Security Council debate on 1325: this morning the SC held an open debate to mark the 10 year anniversary of the landmark adoption of resolution 1325 on the role of women in peace and security.  In a video message (currently in SE Asia), the SG welcomed progress on implementation, such as the adoption of National Action Plans by 20 countries and increasing participation of women in national parliaments, while underlining the mass rapes in the DRC as a reminder of the remaining challenges and calling on the SC to take appropriate steps to end impunity. In her first remarks to the SC in her capacity as head of UN Women, Michelle Bachelet presented details of the SG’s report, which recommends a comprehensive framework for the implementation of 1325, listing goals, targets and indicators. In his remarks, Le Roy emphasized DPKO’s priorities to advance 1325, including financial support, building the capacity of women and investing in women’s perspectives to ensure sustainable peace.

Addressing the meeting on behalf of the United States, Secretary Clinton urged the Council to “do more and think creatively”, as there is a lack of will to bring about an end to impunity.  Clinton also enumerated concrete commitments by the U.S., including; $17 million to address sexual and gender-based violence in the DRC, $44 million to empower women across various initiatives, and the development of a domestic National Action Plan to accelerate implementation of 1325.  The $44 million commitment will include $17 million for civil society groups that focus on women in Afghanistan, $14 to NGOs working to make clean water available in conflict zones, $1.7 million to help fund UN activities, including SRSG Wallstrom’s Office, and $11 million to expand literacy, job training and maternal health services for refugee women and girls.  Clinton also affirmed the U.S.’s support for the Global Alliance for Clean Cookstoves, noting that women also have a higher chance of becoming victims of violence when seeking firewood, and that this initiative will revolutionize how women will function in their societies. Through all this, Clinton explained that “ultimately, we measure progress by improvements of daily lives. Empowering women to contribute to this cause is our calling.”

OCHA: today Valerie Amos, USG for OCHA, reported on her recent trip to Niger where she visited the site of the recent flood and two areas heavily affected by the food crisis.  Due to donor support, Amos stated that a major food crisis has been averted and 5 million people have benefited from food assistance programs. Health is a major concern: roughly 250,492 children have been admitted to various nutrition centers and the rainy season has triggered a peak in malaria cases, with 2 million cases in 2010.   In regards to Pakistan, the reconstruction phase is currently underway, with an upcoming meeting in November to evaluate longer-term needs. She underscored the importance of keeping the pressure up and not forgetting the continuing humanitarian situation.  In regards to the cholera epidemic in Haiti, she said the UN has distributed water purification materials to those living along the water.

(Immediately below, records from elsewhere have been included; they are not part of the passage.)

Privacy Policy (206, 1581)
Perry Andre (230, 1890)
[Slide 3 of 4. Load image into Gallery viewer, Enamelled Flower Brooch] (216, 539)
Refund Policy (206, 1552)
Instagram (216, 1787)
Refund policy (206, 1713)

SG in Southeast Asia: the SG just arrived in Cambodia today after visiting Thailand. On Friday, he will attend the ASEAN-UN Summit in Hanoi, Vietnam.  While in Thailand, he met with Prime Minister Abhisit Vejjajiva, discussing UN-Thailand cooperation and the country’s contribution to UN peacekeeping operations, as well as urging that any human rights violations be addressed in a transparent way.

Polio campaign: this week 15 African countries will launch a synchronized mass immunization campaign against polio to reach 72 children. The campaign, which will mobilize 290,000 vaccinators, will cost approximately $42.6 million and is being funded by the Gates Foundation, CDC, USAID, Rotary, UNICEF, Germany and Japan.

Annual GA vote on Cuban embargo: this morning the GA voted on an annual resolution introduced by Cuba on the “necessity of ending the economic, commercial and financial embargo imposed by the U.S. against Cuba”, which passed by a vote of 187 in favor to 2 against (U.S. and Israel) and 3 abstentions (Micronesia, Marshall Islands and Palau).  In its statement, the U.S. affirmed its “sovereign right” to conduct its economic relations with another country and said its economic relationship with Cuba is a bilateral issue.  Ronald Godard, U.S. Senior Advisor for Western Hemisphere Affairs, said that he regretted the label of “genocide” to describe the trade restrictions, and noted U.S. humanitarian assistance to Cuba as well as greater U.S. engagement under Obama’s “new beginning” with Cuba.